# Black Coyote Wants My Beagle!



## gemcgrew (Oct 10, 2012)

Our beagle "Lily" is in heat and attracting lots of attention. These 2 yotes were harassing the hounds at 12:00 in the afternoon. They were coming within 10 yards of the kennels. I need to get that black one!


----------



## Gadestroyer74 (Oct 10, 2012)

I don't believe I would have been filming but rather shooting them


----------



## gemcgrew (Oct 10, 2012)

Gadestroyer74 said:


> I don't believe I would have been filming but rather shooting them


Tempting but difficult in Cobb county.


----------



## buckeyebunnyhunter (Oct 10, 2012)

Wow that was to close.Same thing happens at our kennel when the girls are in heat.


----------



## chadf (Oct 10, 2012)

Sub sonic 22 through the ear/eyes !


----------



## swampcat95 (Oct 10, 2012)

Send a Rage through the cage. It has proven to be silent yet deadly.


----------



## thomas gose (Oct 10, 2012)

I thought you could shoot small game calibers in cobb?!


----------



## shawnrice (Oct 10, 2012)




----------



## applejuice (Oct 10, 2012)

thomas gose said:


> I thought you could shoot small game calibers in cobb?!



Not that I know of
Discharge of firearms is a no-no


----------



## gemcgrew (Oct 10, 2012)

applejuice said:


> Not that I know of
> Discharge of firearms is a no-no



It is my understanding that you can't be within 50 yards of a road or shoot on or over neighbor's property. I am outside of any city limits. I don't do it more for safety reasons then anything else.


----------



## Hardwood (Oct 10, 2012)

Id be shootin. Dont care what city I was in. Heck you could have nearly hit that one with a ball bearin out of a flip!


----------



## GA DAWG (Oct 10, 2012)

Dang..I live out in the woods kinda. Yotes all over. Never had em come to mine in heat. They better hope they don't lol. Ol 300 will take care of em.


----------



## mlandrum (Oct 10, 2012)

Wow Glen, Great Video, have you thought about a TRAP????


----------



## gemcgrew (Oct 12, 2012)

mlandrum said:


> Wow Glen, Great Video, have you thought about a TRAP????

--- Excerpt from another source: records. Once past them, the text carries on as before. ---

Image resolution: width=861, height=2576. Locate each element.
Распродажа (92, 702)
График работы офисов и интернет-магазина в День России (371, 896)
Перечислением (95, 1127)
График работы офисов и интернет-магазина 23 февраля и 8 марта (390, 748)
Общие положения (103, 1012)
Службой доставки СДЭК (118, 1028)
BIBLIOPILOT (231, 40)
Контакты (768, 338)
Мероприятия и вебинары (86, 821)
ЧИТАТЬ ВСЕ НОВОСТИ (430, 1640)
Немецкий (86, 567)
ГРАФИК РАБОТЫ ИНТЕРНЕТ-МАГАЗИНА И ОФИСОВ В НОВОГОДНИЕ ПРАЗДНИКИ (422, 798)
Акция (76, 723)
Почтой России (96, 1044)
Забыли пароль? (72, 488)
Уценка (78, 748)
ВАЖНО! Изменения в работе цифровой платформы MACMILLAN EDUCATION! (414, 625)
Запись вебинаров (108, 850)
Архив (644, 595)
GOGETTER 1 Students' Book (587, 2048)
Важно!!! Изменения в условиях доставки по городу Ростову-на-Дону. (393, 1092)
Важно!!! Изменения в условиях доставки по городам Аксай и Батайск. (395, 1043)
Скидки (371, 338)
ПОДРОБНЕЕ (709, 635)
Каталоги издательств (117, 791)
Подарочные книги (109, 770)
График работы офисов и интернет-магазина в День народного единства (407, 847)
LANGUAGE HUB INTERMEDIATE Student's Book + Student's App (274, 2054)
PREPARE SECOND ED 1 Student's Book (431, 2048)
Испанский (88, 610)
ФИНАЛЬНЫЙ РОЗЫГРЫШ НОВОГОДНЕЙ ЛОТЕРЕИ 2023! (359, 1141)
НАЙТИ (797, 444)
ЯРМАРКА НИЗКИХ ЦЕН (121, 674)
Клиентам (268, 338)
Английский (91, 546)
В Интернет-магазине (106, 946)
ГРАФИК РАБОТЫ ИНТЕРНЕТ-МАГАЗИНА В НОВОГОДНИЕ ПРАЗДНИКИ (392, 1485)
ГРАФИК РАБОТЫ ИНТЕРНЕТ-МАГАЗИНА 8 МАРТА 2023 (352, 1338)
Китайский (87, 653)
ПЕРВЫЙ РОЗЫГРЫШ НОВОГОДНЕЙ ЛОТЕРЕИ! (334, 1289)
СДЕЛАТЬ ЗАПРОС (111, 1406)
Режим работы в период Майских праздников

All of my trapping supplies are in Texas. I will just have to get these yotes under the cover of darkness.


----------



## brotherslick (Oct 13, 2012)

*17 hmr*

put that in the ear hole no one will tell .   Most  people would not mind you killing that


----------



## airoot (Nov 4, 2012)

may i recommend remington CBee low noise 22LR.  does some pretty serious damage, sounds like a loud pellet gun.

i "know a guy" who busts squirrels in his back yard as long as there is a safe backstop, well within city limits.


----------



## OneCrazyGeek (Nov 5, 2012)

gemcgrew said:


> It is my understanding that you can't be within 50 yards of a road or shoot on or over neighbor's property. I am outside of any city limits. I don't do it more for safety reasons then anything else.



Cross Bow?


----------



## sleepr71 (Nov 5, 2012)

They will be back And I promise...if there are any weak spots in your kennel..they will find it(digging under,etc) and kill your dog(s). I shot a big 'Yote with a load of #6's  years ago as he was sneaking up behind a Beagle(Beagle was trailing a rabbit & didn't know HE was about to be 'Yote scat). My vote is get up high in a deer stand & sub-sonic .22(solid nose) to the head. Only thing about shootin 'em with a bow is that they may run into your neighbors yard & die there & a LOT of city folk would cry & make a fuss about it..even though you're doing EVERYBODY a favor. Sleepr71


----------



## ratlird (Nov 5, 2012)

Adult air rifle.


----------



## firefighterfree (Nov 18, 2012)

I would have shot with#6. City limits or not sooner or later they going to get one of the dogs. Those yotes are brave they didnt run just causally jogged/slow trotted off. They are use to human life.


----------